▶

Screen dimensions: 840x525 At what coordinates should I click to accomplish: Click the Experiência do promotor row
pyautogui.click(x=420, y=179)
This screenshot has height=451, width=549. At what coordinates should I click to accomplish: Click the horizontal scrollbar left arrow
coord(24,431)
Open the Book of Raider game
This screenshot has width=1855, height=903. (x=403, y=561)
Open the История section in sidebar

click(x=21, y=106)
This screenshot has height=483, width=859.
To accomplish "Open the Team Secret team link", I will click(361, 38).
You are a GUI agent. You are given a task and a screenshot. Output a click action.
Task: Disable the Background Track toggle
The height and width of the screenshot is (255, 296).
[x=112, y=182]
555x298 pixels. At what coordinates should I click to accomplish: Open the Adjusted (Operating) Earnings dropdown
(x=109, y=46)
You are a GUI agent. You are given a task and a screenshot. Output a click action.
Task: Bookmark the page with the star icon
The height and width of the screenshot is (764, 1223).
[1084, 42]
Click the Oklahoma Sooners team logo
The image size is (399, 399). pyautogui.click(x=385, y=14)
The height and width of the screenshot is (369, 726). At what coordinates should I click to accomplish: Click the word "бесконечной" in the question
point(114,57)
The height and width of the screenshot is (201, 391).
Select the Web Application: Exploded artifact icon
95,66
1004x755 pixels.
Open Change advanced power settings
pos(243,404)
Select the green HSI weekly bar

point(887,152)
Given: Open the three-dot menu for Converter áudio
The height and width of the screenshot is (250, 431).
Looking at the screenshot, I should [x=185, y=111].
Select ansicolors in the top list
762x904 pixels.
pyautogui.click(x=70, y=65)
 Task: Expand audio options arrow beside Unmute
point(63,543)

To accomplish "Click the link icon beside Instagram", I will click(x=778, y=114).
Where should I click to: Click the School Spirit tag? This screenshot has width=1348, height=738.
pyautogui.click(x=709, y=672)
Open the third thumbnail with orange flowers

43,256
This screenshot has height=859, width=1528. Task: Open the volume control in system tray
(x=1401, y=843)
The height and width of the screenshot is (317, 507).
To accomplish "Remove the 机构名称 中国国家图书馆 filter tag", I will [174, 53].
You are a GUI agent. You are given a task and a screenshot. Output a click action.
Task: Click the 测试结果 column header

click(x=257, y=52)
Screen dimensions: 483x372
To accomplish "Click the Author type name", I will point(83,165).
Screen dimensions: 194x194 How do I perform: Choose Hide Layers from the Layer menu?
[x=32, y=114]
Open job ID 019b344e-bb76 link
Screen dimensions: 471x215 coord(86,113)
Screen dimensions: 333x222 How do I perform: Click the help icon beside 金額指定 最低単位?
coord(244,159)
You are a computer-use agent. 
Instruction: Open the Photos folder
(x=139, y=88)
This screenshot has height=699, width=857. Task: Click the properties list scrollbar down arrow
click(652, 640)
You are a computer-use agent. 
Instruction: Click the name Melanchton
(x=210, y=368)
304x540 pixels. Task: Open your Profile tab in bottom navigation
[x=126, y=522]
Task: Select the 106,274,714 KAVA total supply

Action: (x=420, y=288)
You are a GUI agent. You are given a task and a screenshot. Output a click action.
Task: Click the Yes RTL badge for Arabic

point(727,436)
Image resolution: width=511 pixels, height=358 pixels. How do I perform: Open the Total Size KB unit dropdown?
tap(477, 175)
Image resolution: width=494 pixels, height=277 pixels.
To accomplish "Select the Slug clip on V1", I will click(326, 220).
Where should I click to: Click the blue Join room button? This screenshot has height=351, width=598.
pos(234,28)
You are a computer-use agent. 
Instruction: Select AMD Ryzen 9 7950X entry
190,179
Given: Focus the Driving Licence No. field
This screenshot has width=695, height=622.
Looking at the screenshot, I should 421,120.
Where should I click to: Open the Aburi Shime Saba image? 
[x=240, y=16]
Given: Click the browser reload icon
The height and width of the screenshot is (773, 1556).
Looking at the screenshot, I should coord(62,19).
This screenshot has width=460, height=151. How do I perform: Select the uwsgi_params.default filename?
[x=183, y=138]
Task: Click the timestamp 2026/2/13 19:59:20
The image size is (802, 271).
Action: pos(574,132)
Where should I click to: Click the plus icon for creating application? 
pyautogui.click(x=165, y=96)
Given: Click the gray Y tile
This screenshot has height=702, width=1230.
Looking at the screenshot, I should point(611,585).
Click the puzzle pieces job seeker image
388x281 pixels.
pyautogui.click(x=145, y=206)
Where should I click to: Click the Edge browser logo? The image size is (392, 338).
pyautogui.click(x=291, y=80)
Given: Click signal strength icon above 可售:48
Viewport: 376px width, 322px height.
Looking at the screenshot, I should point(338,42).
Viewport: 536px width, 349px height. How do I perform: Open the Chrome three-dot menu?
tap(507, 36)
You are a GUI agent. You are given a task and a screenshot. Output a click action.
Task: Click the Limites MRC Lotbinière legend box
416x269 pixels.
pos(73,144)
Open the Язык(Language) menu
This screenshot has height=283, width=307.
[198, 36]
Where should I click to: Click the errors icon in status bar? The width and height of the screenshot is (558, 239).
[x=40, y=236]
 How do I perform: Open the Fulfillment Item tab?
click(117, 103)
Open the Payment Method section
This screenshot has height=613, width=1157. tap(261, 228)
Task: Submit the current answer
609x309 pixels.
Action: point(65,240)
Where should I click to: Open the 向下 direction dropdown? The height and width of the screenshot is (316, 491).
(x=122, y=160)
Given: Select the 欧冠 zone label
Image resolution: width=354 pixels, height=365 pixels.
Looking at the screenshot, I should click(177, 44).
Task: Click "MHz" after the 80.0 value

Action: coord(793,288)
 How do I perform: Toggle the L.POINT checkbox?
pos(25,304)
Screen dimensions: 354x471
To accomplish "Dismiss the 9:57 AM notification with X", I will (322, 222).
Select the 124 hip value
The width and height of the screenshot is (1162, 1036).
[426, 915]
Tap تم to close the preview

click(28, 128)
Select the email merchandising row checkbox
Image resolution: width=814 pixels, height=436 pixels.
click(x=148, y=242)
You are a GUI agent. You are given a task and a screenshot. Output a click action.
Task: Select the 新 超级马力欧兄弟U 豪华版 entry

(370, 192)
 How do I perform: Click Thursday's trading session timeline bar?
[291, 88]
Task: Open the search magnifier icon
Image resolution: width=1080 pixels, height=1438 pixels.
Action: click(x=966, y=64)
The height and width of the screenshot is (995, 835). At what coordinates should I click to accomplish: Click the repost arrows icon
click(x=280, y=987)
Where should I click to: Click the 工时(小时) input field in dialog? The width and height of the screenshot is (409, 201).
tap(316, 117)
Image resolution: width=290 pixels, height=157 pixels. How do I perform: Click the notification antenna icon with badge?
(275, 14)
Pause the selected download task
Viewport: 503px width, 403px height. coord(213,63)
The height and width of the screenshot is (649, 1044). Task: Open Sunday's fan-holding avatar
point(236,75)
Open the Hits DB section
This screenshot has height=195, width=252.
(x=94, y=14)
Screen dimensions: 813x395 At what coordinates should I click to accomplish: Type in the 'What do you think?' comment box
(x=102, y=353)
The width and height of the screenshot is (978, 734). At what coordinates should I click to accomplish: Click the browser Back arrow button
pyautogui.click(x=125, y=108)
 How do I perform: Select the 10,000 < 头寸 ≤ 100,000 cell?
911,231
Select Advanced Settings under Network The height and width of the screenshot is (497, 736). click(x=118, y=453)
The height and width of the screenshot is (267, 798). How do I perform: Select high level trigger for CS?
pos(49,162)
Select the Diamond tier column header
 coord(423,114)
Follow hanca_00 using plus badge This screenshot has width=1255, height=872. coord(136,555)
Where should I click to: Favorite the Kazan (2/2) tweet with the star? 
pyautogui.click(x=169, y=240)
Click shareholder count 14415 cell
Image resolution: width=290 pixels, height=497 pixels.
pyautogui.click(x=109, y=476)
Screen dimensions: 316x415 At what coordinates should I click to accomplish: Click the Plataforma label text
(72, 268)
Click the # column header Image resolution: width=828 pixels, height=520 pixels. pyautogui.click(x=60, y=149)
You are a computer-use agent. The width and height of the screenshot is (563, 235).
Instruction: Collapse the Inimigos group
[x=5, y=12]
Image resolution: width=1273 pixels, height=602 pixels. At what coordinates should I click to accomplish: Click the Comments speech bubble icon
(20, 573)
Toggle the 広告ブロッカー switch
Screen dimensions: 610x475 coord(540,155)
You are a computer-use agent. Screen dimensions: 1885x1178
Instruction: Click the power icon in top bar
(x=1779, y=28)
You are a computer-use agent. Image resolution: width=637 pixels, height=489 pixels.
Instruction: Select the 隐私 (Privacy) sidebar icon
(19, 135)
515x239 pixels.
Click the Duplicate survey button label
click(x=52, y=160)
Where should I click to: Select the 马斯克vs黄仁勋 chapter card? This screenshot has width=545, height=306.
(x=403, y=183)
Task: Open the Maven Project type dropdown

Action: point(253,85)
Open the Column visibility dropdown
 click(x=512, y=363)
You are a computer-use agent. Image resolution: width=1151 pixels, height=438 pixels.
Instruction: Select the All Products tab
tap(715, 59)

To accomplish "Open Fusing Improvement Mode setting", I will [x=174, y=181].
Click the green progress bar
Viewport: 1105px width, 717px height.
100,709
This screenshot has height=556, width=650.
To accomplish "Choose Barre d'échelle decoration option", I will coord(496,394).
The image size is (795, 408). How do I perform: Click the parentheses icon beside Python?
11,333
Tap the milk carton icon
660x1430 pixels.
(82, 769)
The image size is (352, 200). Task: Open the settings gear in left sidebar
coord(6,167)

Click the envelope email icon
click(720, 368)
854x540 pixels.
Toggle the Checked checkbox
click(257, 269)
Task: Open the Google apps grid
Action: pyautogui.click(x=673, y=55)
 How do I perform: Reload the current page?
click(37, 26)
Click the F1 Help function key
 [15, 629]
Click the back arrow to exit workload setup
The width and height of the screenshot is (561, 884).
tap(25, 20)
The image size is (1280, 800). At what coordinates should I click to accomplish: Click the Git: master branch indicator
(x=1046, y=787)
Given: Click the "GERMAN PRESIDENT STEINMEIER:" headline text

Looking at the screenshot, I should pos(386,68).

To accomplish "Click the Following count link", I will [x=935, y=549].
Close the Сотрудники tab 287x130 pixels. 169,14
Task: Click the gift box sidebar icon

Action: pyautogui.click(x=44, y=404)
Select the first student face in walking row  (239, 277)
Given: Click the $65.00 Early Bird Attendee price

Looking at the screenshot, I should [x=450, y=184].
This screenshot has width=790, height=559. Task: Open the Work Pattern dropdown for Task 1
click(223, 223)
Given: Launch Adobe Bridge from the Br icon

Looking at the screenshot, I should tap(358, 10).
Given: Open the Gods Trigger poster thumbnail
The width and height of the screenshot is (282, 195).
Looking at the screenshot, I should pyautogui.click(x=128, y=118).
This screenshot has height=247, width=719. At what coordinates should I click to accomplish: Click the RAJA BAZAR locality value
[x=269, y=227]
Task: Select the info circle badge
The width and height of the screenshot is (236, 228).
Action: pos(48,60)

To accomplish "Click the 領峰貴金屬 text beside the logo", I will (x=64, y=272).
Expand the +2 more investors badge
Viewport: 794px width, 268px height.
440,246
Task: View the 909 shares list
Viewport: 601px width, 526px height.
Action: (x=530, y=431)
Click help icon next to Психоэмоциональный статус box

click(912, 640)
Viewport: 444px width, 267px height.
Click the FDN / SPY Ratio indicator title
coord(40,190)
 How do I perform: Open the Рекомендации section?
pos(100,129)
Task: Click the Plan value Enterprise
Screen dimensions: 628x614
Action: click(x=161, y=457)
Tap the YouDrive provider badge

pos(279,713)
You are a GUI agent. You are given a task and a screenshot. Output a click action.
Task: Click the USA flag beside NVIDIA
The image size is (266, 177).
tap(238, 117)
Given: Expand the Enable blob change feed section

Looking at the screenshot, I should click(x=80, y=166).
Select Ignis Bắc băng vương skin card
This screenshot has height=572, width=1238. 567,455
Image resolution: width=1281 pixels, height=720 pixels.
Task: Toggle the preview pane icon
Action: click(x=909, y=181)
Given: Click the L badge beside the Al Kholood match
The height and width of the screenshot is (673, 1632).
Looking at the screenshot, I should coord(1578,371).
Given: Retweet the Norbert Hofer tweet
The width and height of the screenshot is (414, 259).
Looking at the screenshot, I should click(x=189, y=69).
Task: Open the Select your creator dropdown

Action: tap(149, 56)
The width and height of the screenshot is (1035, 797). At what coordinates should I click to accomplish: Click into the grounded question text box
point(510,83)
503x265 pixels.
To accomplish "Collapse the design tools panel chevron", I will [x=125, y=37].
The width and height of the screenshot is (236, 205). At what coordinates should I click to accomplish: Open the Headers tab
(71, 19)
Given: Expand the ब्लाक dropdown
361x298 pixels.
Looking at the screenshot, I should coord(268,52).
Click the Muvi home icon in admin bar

◀

__Work item__
When the line with "Click the Oklahoma Sooners team logo" is reached in the data above, begin copying, and stop after the line with "Given: Open the three-dot"; copy each line exactly, both ends included.

__Completed task__
Click the Oklahoma Sooners team logo
The image size is (399, 399). pyautogui.click(x=385, y=14)
The height and width of the screenshot is (369, 726). At what coordinates should I click to accomplish: Click the word "бесконечной" in the question
point(114,57)
The height and width of the screenshot is (201, 391).
Select the Web Application: Exploded artifact icon
95,66
1004x755 pixels.
Open Change advanced power settings
pos(243,404)
Select the green HSI weekly bar

point(887,152)
Given: Open the three-dot menu for Converter áudio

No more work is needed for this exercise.